3.3. Step 3: Prove Package Ownership
Add a metadata field to your package to link it to your MCP server name. – NPM (package.json): "mcpName": "io.github.username/server-name" – PyPI/NuGet (README): mcp-name: io.github.username/server-name – Docker (Dockerfile): LABEL io.modelcontextprotocol.server.name="io.github.username/server-name"
3.4. Step 4: Authenticate
For GitHub namespaces (io.github.*), authenticate via OAuth:
mcp-publisher login githubFor custom domains, follow the DNS verification instructions in the official documentation.
3.5. Step 5: Publish
mcp-publisher publishAfter a successful publish, your server will be discoverable in the registry.
3.6. Automating Publishing with GitHub Actions
You can automate the publishing process on every tagged release. Create a workflow file at .github/workflows/publish-mcp.yml:
name: Publish to MCP Registry
on:
push:
tags: ["v*"]
jobs:
publish:
runs-on: ubuntu-latest
permissions:
id-token: write # Required for OIDC
contents: read
steps:
- uses: actions/checkout@v5
# Add steps to build and publish to your package manager (e.g., npm)
- name: Publish to npm
run: npm publish
env:
NODE_AUTH_TOKEN: ${{ secrets.NPM_TOKEN }}
# MCP publishing steps
- name: Download MCP Publisher
run: |
curl -L "https://github.com/modelcontextprotocol/registry/releases/download/latest/mcp-publisher_$(uname -s | tr '[:upper:]' '[:lower:]')_$(uname -m | sed 's/x86_64/amd64/;s/aarch64/arm64/').tar.gz" | tar xz mcp-publisher
- name: Publish to MCP Registry
run: |
./mcp-publisher login github-oidc
./mcp-publisher publish4. Enterprise Governance
For organizations requiring control over MCP usage, GitHub Enterprise supports registry allow lists.
4.1. How It Works
- Set Up an Internal Registry: An administrator deploys an internal registry that conforms to the MCP API specification.
- Create an Allow List: The internal registry is populated with a list of vetted internal and external MCP servers.
- Configure GitHub Enterprise: The GitHub Enterprise instance is configured to point to the internal registry’s endpoint.
- Enforce Policy: MCP-aware tools like VS Code will automatically query the internal registry and only permit the installation of servers on the allow list.
This model enables organizations to enforce security and compliance policies while providing developers with a curated set of approved tools.
5. Advanced Usage and Future Roadmap
5.1. Power User Tips
- Assess Quality: Use GitHub stars and verified organization badges to quickly evaluate the legitimacy of a server.

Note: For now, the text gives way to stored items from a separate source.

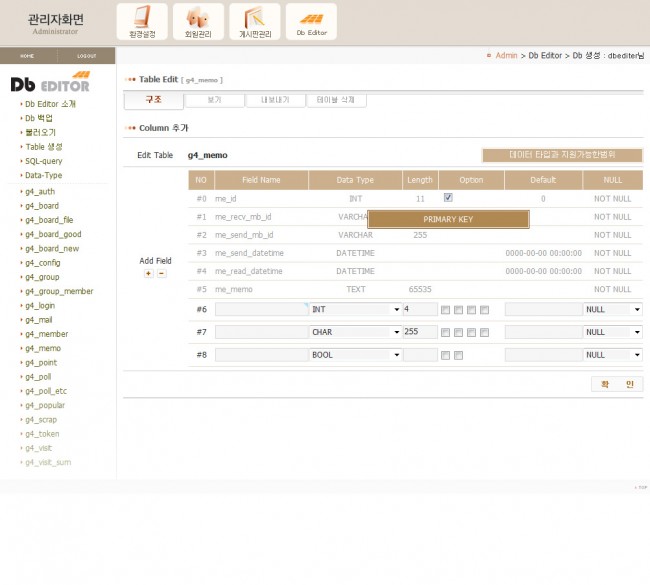Image resolution: width=650 pixels, height=585 pixels.
Task: Open the 게시판관리 board management icon
Action: (254, 21)
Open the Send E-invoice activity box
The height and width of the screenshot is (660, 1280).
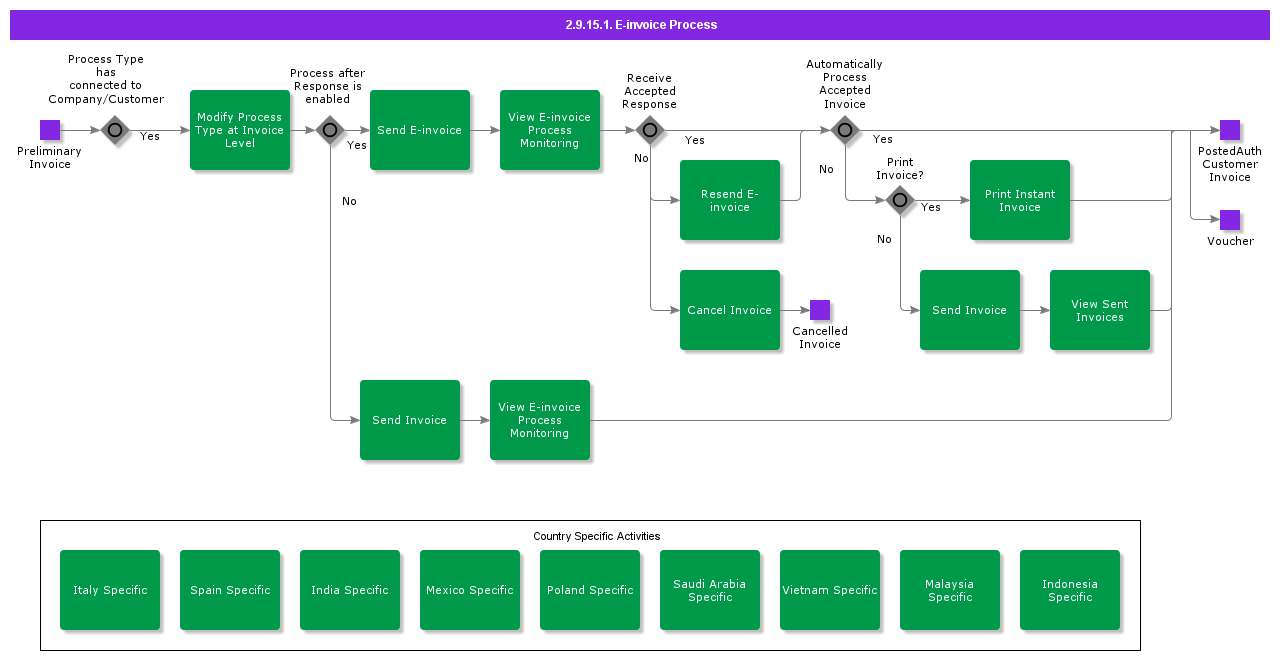pos(420,130)
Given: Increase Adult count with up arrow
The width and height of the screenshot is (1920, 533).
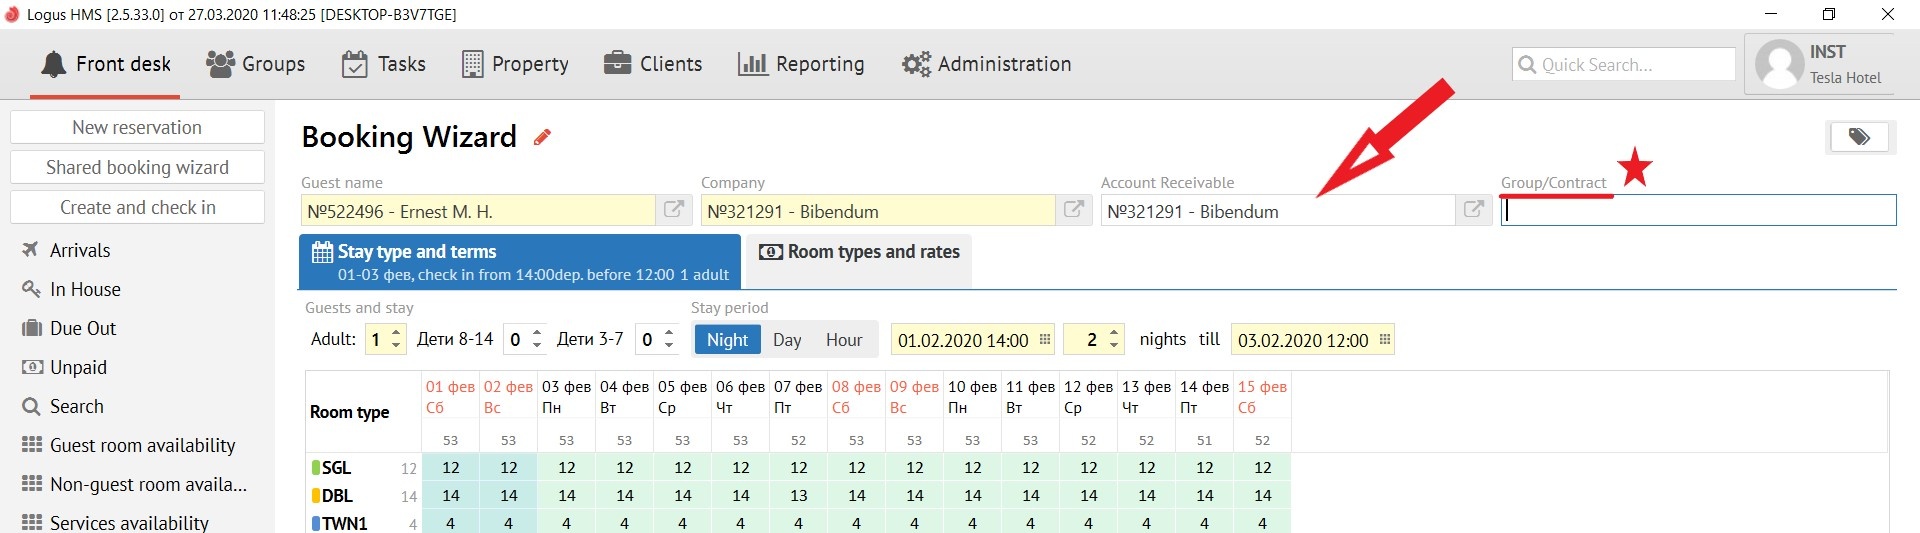Looking at the screenshot, I should 397,333.
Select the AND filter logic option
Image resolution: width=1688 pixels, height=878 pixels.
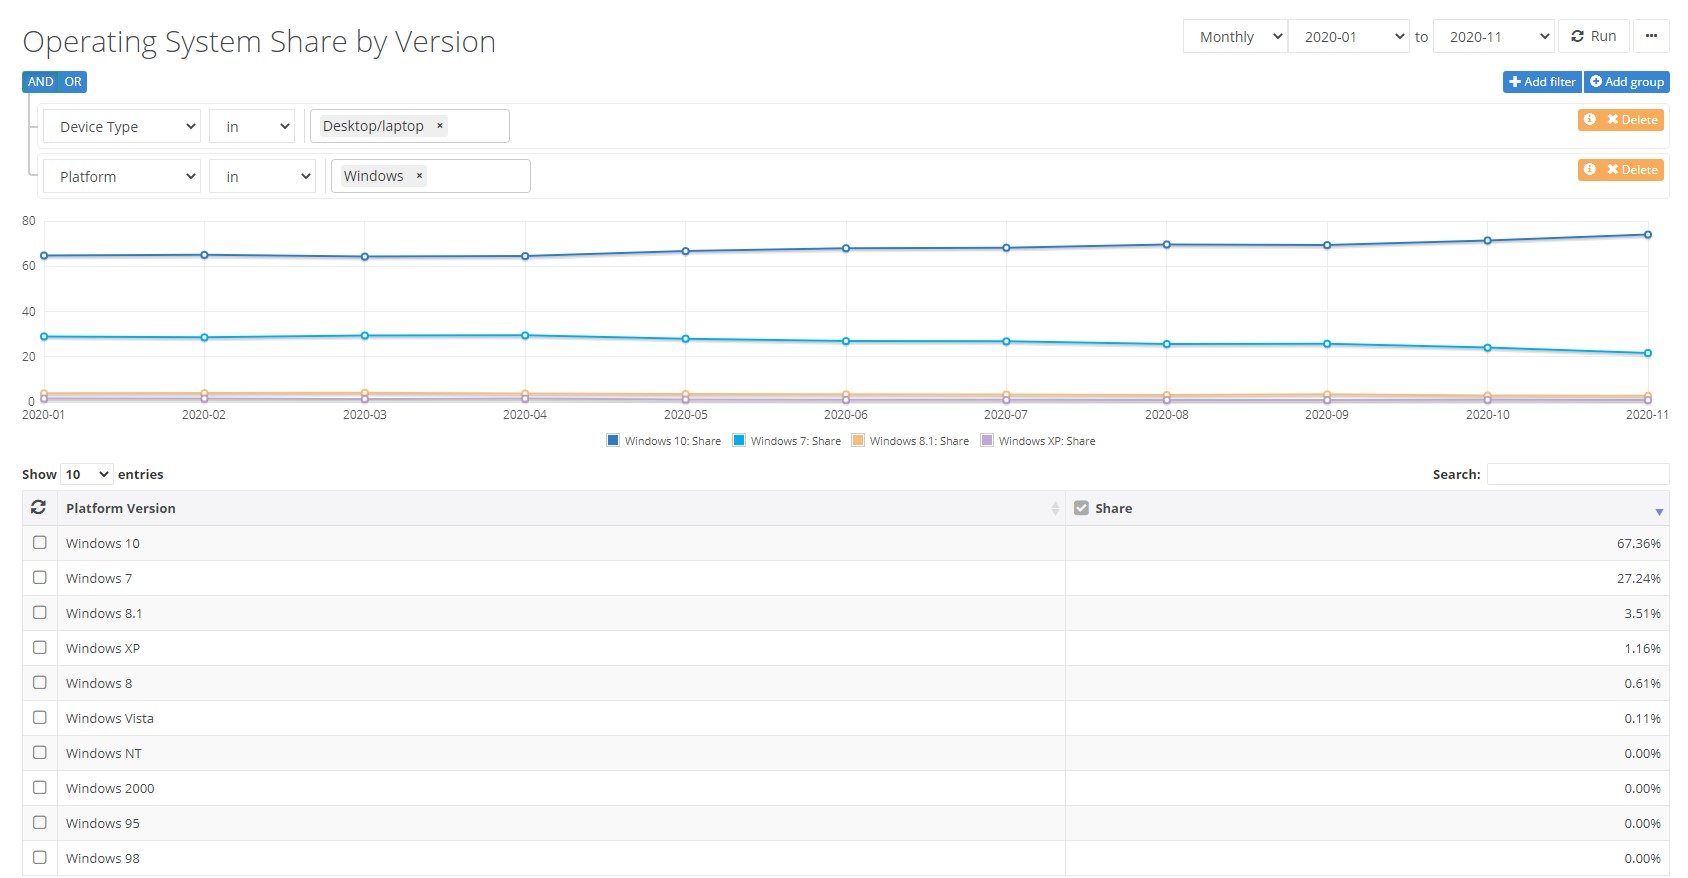click(x=41, y=82)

- Local Testing: Use the MCP Inspector to test servers locally before publishing.
- Semantic Tool Lookups: VS Code is implementing semantic lookups to surface only the most relevant tools from large MCP servers based on the user’s prompt, reducing context overload.
5.2. Future Developments
- Self-Publication: Soon, developers will be able to publish directly to the registry without manual approval, accelerating community growth.
- Broader IDE Support: MCP installation will be integrated into more IDEs.
- Enhanced Enterprise Features: More advanced governance and compliance workflows are planned for regulated industries.
- Agentic Workflows: The GitHub MCP server will bundle tools into use-case-driven flows (e.g., “analyze repo and create PR”) for easier orchestration.